Le premier test d’Aumeeruddy-Cziffra, en effet, est venu de Paul Bérenger ‒ celui qui l’a portée à ce poste. Lors d’un débat tendu, en février dernier, le vice-Premier ministre avait lâché une phrase glaçante à l’opposition : «Al pandi do!» Le silence de la speaker ce jour-là avait surpris.
Mais elle a fini par réagir, un peu tardivement. Paul Bérenger a été rappelé à l’ordre. L’épisode révélait néanmoins une faille : l’ombre du pouvoir qui menace l’indépendance de cette fonction.
Le Parlement est aujourd’hui profondément déséquilibré. Deux députés d’opposition face à une majorité écrasante. Dans ces conditions, toute complaisance contre eux deux serait une trahison de la démocratie.
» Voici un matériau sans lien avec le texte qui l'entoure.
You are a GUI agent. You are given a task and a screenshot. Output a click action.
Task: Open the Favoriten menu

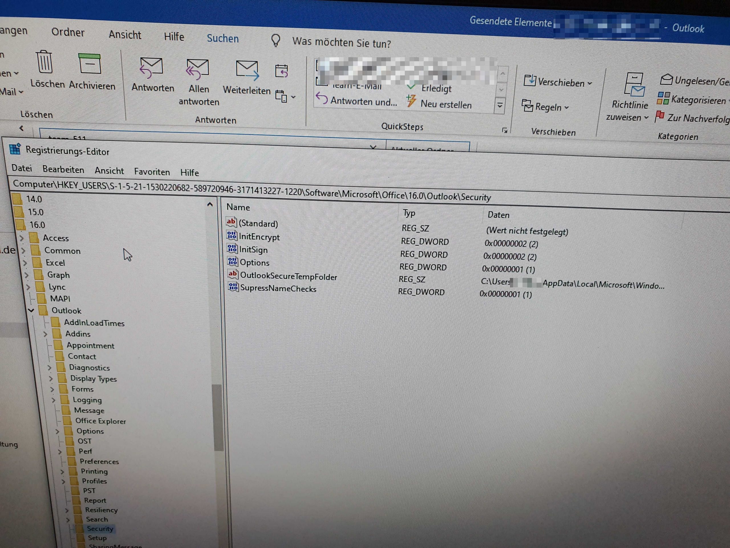(152, 172)
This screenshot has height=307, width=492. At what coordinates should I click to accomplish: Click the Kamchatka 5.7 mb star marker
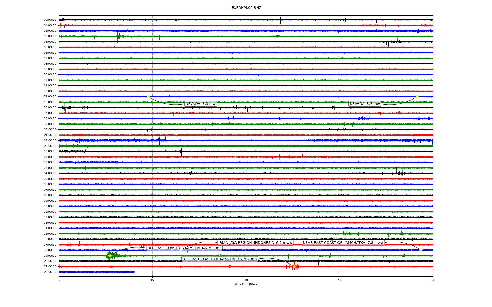click(294, 266)

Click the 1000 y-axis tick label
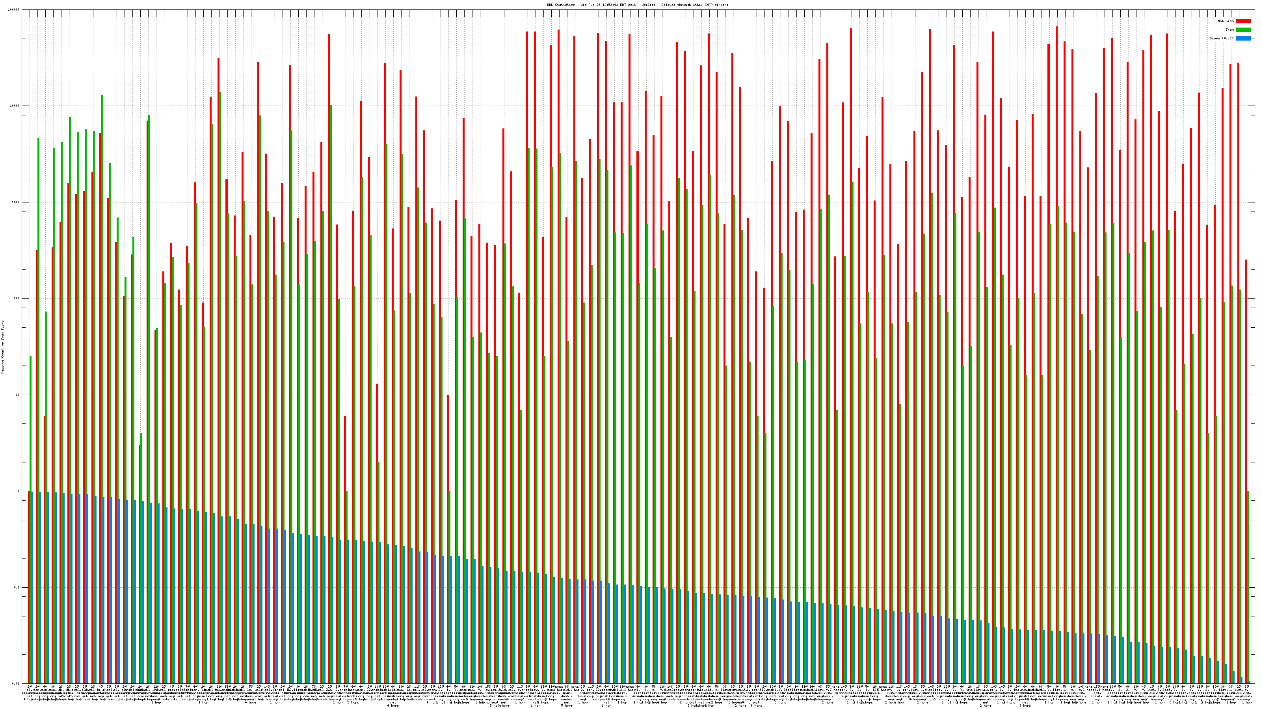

Le précédent Phokeer reste vif dans les mémoires. Son mandat a démontré ce qu’un speaker servile peut infliger au pays. Il avait protégé l’exécutif avec un zèle aveugle, allant jusqu’à insulter un élu de l’opposition en pleine séance. Il avait cherché à faire taire. À dominer. À détruire l’opposition. L’Assemblée nationale s’était vidée de son sens. Raison pour laquelle Shirin AumeeruddyCziffra a aujourd’hui une responsabilité immense.
Pour se démarquer de son prédécesseur ‒ probablement le pire speaker de notre histoire, à l’opposé du style de sir Harilal Vaghjee ‒ Shirin Aumeeruddy-Cziffra a cru pouvoir imposer une forme de discipline douce à une classe politique qui n’en finit plus de régresser. Sept mois après sa prise de fonction, elle lance un cri du cœur : «Je ne veux pas retourner dans les dérives du passé.» Mais c’est justement le problème. Car on n’en est jamais vraiment sorti.
Le spectacle de la semaine dernière a été une gifle pour ceux qui croient encore en la dignité du débat parlementaire. Ce qui devait être un examen démocratique des lignes budgétaires s’est transformé en une farce affligeante : moqueries minables, insultes gratuites, envolées sans substance, et une speaker dépassée criant «SHUT UP» comme un surveillant de collège en burn-out.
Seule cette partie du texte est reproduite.